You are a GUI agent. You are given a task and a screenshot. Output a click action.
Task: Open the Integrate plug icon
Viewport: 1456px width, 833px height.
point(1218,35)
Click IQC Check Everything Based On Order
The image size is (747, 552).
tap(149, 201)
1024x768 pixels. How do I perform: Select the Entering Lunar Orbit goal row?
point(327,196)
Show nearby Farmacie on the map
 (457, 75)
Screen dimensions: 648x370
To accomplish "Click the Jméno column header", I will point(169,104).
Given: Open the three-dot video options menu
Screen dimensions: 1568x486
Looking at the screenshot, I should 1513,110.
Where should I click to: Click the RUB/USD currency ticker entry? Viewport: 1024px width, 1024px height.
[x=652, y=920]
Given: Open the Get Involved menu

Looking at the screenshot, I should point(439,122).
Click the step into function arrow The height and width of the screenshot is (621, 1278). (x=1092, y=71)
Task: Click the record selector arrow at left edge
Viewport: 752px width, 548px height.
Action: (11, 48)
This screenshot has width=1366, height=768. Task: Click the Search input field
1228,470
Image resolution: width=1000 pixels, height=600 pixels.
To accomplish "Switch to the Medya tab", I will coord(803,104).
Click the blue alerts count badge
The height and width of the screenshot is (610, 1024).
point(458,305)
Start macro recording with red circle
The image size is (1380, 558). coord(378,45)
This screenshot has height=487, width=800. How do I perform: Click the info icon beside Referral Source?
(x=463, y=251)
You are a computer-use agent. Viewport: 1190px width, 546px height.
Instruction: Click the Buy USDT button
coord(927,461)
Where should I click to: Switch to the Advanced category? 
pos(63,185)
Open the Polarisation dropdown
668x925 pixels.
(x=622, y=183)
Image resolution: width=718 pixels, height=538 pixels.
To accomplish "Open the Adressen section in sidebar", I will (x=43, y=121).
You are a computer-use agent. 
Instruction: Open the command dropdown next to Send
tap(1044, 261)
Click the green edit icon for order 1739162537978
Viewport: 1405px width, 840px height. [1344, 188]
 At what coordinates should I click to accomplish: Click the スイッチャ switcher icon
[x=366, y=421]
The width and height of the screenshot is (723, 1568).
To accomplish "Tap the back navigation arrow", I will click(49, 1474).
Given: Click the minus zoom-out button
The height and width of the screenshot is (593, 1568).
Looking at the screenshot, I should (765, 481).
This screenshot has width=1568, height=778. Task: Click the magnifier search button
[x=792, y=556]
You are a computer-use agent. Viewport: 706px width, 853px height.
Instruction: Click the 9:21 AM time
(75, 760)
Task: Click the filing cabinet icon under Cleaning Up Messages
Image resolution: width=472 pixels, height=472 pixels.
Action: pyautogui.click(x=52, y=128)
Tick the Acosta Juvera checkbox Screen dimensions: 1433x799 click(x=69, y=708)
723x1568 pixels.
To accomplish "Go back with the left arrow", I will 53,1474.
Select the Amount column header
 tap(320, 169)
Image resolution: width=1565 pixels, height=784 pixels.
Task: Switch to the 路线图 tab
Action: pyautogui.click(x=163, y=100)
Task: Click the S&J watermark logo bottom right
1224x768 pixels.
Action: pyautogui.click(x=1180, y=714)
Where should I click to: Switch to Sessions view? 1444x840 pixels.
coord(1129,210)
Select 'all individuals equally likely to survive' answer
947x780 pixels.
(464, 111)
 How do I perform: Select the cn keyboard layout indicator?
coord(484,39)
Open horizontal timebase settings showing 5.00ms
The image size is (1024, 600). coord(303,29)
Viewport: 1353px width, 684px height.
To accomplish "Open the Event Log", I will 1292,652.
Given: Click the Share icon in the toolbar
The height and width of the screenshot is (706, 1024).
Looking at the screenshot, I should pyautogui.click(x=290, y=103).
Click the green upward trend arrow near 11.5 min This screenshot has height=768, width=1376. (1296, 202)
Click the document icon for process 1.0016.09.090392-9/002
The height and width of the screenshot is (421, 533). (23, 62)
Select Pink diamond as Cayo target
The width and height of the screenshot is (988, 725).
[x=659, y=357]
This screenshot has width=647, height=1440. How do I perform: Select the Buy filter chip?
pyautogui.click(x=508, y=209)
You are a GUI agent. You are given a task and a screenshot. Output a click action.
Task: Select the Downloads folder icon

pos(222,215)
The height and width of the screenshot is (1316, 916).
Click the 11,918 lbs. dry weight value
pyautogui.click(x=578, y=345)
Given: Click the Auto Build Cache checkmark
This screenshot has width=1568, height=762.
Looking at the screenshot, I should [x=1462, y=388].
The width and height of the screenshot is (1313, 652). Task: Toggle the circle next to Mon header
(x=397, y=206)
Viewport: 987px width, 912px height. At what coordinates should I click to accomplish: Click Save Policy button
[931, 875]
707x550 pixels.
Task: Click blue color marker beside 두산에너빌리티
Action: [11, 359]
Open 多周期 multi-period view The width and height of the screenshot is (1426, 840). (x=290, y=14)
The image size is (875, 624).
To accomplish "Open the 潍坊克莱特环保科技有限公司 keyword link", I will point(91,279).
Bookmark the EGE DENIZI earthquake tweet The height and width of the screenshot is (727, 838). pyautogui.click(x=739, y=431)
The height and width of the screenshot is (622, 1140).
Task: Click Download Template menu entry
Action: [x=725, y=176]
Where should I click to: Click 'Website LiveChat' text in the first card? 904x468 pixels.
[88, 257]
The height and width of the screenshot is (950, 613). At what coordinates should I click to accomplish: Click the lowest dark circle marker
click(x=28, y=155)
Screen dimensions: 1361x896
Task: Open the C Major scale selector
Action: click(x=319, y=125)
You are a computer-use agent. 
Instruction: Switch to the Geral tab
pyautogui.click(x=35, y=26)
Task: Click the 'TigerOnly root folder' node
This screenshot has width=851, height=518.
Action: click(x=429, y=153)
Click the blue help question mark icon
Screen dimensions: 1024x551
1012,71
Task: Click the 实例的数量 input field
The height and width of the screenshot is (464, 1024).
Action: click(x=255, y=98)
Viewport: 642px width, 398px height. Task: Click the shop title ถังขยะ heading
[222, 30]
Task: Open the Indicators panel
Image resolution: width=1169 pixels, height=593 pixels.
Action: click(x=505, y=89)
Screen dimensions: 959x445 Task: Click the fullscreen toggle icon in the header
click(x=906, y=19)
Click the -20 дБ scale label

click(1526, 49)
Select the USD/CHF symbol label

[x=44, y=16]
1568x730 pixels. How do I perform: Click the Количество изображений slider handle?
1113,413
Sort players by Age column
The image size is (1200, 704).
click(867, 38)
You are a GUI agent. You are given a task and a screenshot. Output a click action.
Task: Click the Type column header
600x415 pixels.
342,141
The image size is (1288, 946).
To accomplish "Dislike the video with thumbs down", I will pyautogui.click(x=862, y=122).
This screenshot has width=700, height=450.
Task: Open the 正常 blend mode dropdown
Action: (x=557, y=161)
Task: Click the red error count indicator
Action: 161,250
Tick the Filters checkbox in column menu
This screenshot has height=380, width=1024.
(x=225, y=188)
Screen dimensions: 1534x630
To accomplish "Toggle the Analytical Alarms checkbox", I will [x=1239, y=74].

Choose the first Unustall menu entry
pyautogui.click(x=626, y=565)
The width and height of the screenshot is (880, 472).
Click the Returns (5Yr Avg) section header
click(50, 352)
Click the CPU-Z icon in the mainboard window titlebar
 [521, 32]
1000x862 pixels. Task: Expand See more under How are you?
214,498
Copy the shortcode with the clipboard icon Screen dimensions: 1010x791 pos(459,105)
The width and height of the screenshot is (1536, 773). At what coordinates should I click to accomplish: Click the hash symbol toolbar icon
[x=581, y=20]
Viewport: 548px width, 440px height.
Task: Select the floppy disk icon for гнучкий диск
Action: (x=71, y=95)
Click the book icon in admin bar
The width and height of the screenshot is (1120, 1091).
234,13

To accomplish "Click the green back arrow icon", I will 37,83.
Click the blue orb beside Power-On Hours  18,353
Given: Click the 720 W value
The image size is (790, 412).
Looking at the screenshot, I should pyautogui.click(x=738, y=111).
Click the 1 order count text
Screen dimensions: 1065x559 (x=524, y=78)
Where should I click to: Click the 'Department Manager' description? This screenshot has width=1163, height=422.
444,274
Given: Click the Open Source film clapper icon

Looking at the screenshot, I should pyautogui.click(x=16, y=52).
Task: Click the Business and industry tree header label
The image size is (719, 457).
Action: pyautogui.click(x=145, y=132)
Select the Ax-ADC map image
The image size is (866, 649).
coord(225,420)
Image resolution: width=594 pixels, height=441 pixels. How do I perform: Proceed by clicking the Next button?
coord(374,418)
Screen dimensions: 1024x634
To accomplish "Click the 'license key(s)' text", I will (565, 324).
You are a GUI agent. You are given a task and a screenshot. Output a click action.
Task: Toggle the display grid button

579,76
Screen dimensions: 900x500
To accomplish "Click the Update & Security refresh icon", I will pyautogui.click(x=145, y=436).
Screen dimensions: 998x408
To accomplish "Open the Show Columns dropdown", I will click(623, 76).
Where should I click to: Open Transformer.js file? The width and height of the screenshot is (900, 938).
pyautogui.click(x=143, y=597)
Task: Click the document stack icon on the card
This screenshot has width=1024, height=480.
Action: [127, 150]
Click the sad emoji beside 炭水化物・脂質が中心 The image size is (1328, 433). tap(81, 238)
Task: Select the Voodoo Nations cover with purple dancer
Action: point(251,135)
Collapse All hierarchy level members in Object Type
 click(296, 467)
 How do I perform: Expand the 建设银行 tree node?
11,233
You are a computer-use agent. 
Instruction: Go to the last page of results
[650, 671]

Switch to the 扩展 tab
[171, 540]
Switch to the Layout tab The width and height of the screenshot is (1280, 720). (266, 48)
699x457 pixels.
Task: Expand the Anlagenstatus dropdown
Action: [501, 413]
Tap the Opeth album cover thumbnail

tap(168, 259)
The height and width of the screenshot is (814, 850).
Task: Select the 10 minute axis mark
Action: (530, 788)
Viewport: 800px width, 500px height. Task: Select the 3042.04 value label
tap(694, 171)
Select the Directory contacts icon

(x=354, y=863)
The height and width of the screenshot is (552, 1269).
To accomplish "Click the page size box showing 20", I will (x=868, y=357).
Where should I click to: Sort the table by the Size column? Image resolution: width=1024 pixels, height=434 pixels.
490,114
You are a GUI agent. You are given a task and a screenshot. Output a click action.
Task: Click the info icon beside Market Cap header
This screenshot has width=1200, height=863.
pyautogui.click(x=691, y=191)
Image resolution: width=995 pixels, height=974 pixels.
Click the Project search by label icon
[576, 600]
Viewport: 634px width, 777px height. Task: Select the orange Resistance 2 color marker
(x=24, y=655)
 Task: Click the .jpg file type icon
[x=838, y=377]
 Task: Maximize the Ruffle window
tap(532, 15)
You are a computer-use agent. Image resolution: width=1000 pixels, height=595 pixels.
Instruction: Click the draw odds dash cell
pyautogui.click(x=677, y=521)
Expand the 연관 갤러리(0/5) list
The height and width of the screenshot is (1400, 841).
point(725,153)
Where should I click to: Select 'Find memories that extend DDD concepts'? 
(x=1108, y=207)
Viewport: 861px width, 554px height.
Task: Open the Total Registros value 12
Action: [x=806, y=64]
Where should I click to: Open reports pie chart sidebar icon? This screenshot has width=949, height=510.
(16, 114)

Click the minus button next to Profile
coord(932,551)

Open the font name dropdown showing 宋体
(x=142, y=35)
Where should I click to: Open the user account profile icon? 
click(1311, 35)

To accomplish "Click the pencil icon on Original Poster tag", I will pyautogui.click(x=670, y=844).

———

**WORK ITEM:** Would you print exactly and only the lines of the material above that run from the line with "Select the Amount column header" through the line with "Given: Click the Share icon in the toolbar", both included?

**SOLUTION FOR THIS TASK:**
Select the Amount column header
 tap(320, 169)
Image resolution: width=1565 pixels, height=784 pixels.
Task: Switch to the 路线图 tab
Action: pyautogui.click(x=163, y=100)
Task: Click the S&J watermark logo bottom right
1224x768 pixels.
Action: pyautogui.click(x=1180, y=714)
Where should I click to: Switch to Sessions view? 1444x840 pixels.
coord(1129,210)
Select 'all individuals equally likely to survive' answer
947x780 pixels.
(464, 111)
 How do I perform: Select the cn keyboard layout indicator?
coord(484,39)
Open horizontal timebase settings showing 5.00ms
The image size is (1024, 600). coord(303,29)
Viewport: 1353px width, 684px height.
To accomplish "Open the Event Log", I will 1292,652.
Given: Click the Share icon in the toolbar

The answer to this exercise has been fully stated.